**What you should do:** Pull out every line of the items below that contains the word "height". Count only matches with the same capitalization.

───

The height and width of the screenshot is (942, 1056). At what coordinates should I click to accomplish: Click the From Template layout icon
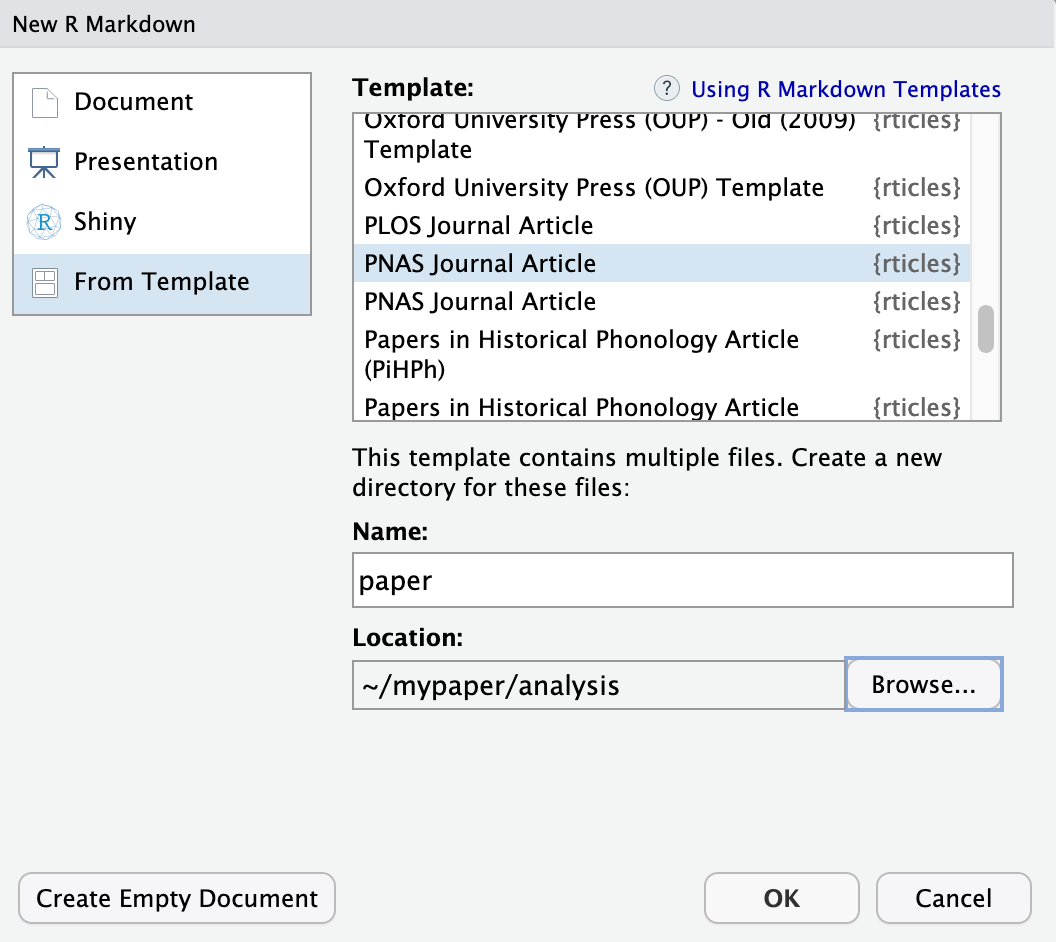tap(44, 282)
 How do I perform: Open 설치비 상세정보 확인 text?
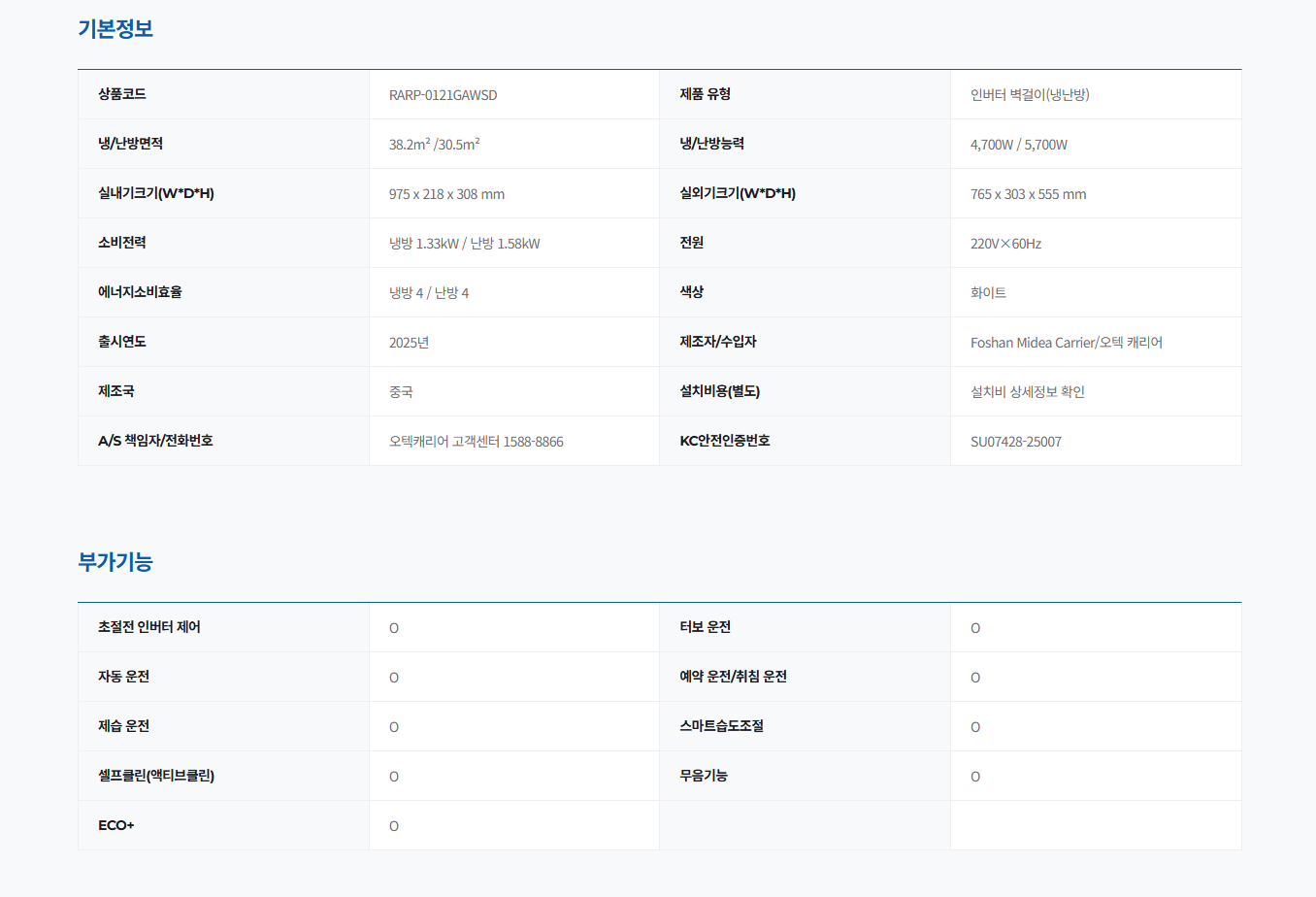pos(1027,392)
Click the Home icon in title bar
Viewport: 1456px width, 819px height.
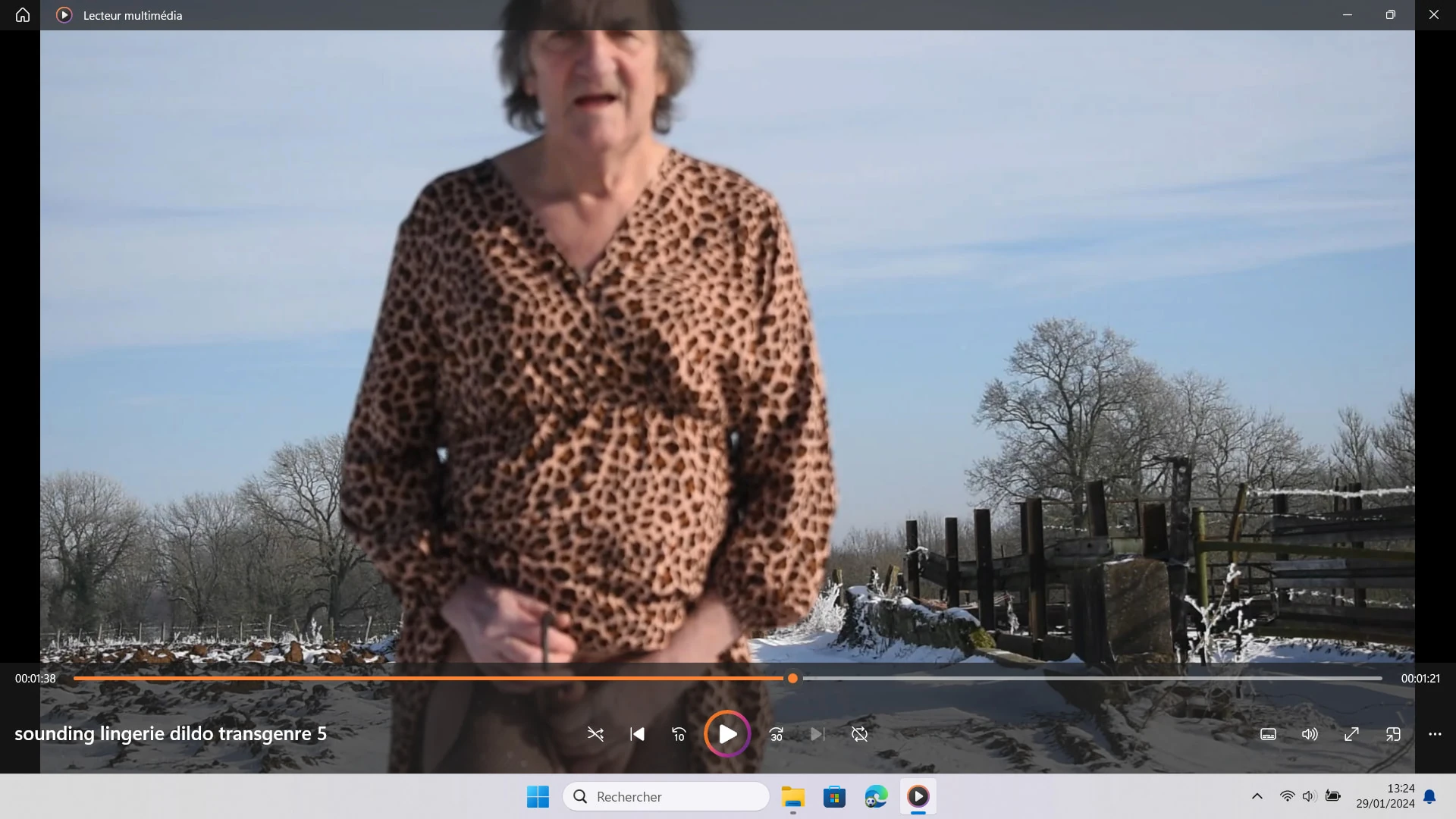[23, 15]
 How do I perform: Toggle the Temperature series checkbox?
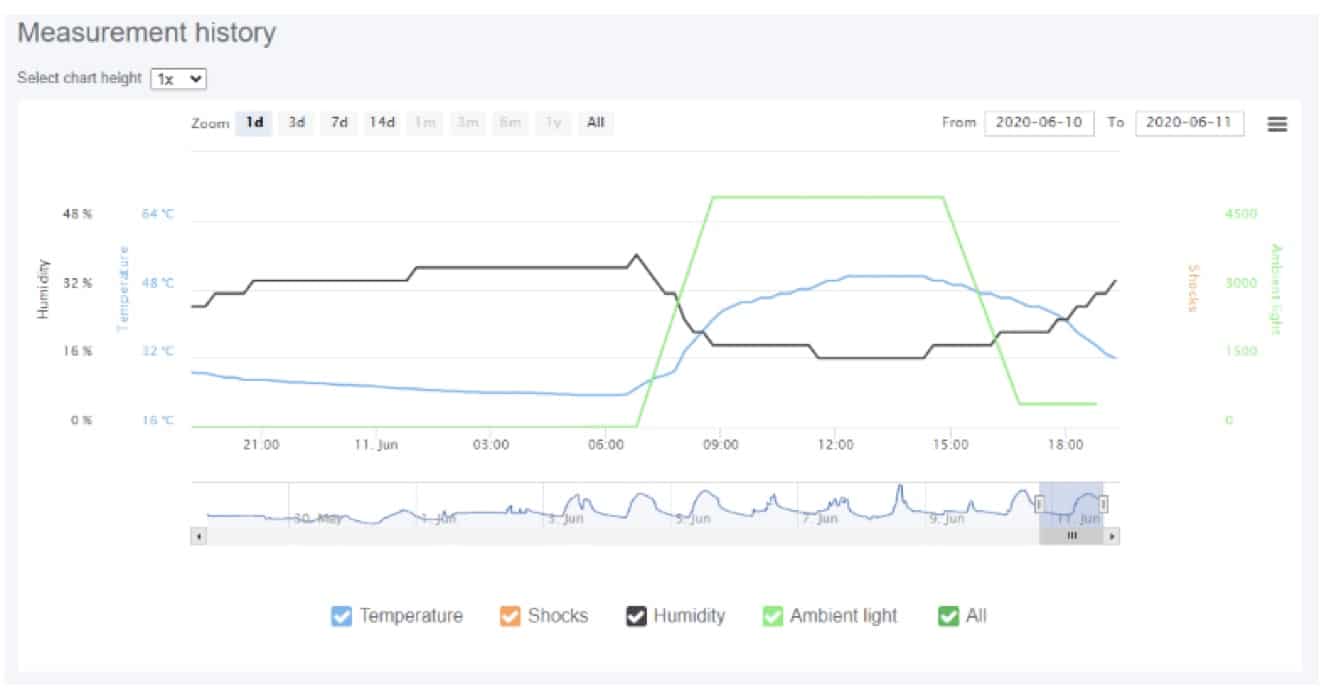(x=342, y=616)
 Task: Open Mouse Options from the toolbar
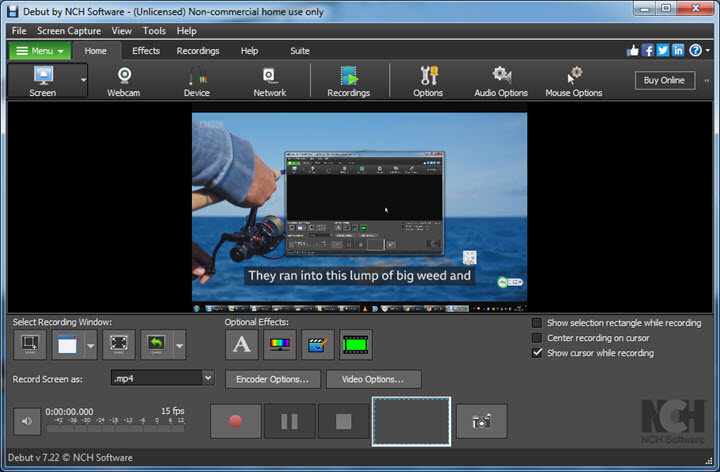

───

**Completed task:**
The height and width of the screenshot is (942, 1056). At what coordinates should I click to accomplish: Click the From Template layout icon
Viewport: 1456px width, 819px height.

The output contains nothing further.